Settlers intent on farming started irrigating these regions,
first by sinking wells then by building dams, canals and aqueducts to deliver
water to the thirsty land. They plowed and cultivated large land tracts on
which to grow all manner of water hungry crop plants. These days, from an
airplane flying over the Midwest and Great Plains, one can see bands of thousands
of perfect, 133-acre, green circles packed together on irrigated lands, growing
corn, alfalfa, sorghum, wheat and cotton, lots of cotton. That’s one problem.
Because its more efficient to producing marketable beef quicker,
cattle growers now confine their livestock in CAFOs (confined Animal Feeding
Operations), ‘feed lots’ by another name. Some are as big as ten football
stadiums, and often hold a hundred thousand animals or more. Driving by one of
these behemoths insults all five senses. And when an infrequent, but severe
Midwest summer thunder storm drops five inches of rain on one, it creates a molasses-thick,
fetid runoff that would choke a maggot. That’s another problem.
The hidden cost of a Big Mac.
The one hundred thousand-acre Rita Blanca National Grassland
is a federally designated entity in Oklahoma and Texas. ‘National Grassland’

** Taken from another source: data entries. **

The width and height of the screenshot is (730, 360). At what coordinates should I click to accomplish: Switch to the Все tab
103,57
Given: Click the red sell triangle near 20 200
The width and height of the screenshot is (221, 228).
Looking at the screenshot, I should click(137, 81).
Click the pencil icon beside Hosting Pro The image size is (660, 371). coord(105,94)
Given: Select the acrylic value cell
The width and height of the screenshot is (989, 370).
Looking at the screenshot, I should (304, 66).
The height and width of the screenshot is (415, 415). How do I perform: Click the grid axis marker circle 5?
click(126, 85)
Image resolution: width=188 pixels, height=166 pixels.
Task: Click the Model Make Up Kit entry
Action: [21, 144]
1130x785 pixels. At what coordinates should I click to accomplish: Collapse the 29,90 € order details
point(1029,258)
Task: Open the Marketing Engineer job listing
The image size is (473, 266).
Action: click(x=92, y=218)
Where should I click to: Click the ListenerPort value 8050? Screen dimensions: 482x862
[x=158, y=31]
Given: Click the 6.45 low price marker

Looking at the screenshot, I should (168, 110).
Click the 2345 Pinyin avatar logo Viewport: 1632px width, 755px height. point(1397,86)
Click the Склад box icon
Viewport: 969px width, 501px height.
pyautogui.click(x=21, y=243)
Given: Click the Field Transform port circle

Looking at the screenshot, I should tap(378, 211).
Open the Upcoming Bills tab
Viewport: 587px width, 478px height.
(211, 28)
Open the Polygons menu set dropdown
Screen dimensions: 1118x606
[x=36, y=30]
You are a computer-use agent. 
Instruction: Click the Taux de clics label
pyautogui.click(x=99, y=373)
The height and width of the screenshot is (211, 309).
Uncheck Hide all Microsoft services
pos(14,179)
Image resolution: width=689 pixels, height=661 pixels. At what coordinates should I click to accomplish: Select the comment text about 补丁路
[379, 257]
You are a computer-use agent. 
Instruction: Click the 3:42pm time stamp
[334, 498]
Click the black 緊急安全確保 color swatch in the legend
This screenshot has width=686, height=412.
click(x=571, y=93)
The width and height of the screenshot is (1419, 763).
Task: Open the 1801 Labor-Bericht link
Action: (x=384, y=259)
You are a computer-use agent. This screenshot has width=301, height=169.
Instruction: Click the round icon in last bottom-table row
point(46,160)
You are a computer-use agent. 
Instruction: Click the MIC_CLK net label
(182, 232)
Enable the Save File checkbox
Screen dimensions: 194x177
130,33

has a nice ring to it, but it a grassland in name only, like others we saw on this
trip. Today ‘grasslands’ are amalgams, patch
works of private and public land, mostly private, on which farmers do large
scale cattle and dry land and irrigated crop farming. If one looks hard enough
one can find small natural grassland remnants and restored areas interspersed
among the private holdings. That’s where the coyotes and dead Little Feat fans
hang out.
Speaking of irrigation, now we are driving through the featureless
Rita Blanca, smack on top of the Ogallala Aquifer, one of the largest aquifers
in the world, under 174,000 square miles of flat, treeless, hot, dry land in
the Great Plains. It is a shallow aquifer, shallow meaning the water is easy to
get. At one time it contained lots of water, mostly ‘fossil water’ from several
Ice Ages of glacial runoff. Now sparse and paltry annual precipitation is the
only recharge mechanism, which amounts to about a half inch gain in water depth
a year.
Early settlers reached into it with windmill driver pumps. No big deal. With the advent of the
centrifugal pump people could do a hell of a lot more pumping. In short order, people
put in thousands of wells throughout the Great Plains and begin drawing the
water table down to support agricultural enterprises. Each year in the past two
decades draw down rates increase dramatically in the region. Experts say at
current withdrawal rates the Ogallala Aquifer might be dry by 2030. Meaning we are taking out more than is goin in, much more. The same
experts say that it could take at least six thousand years to replenish the
aquifer naturally from rainfall. This in a region that produces a substantial
amount of the world’s food from ground water irrigation.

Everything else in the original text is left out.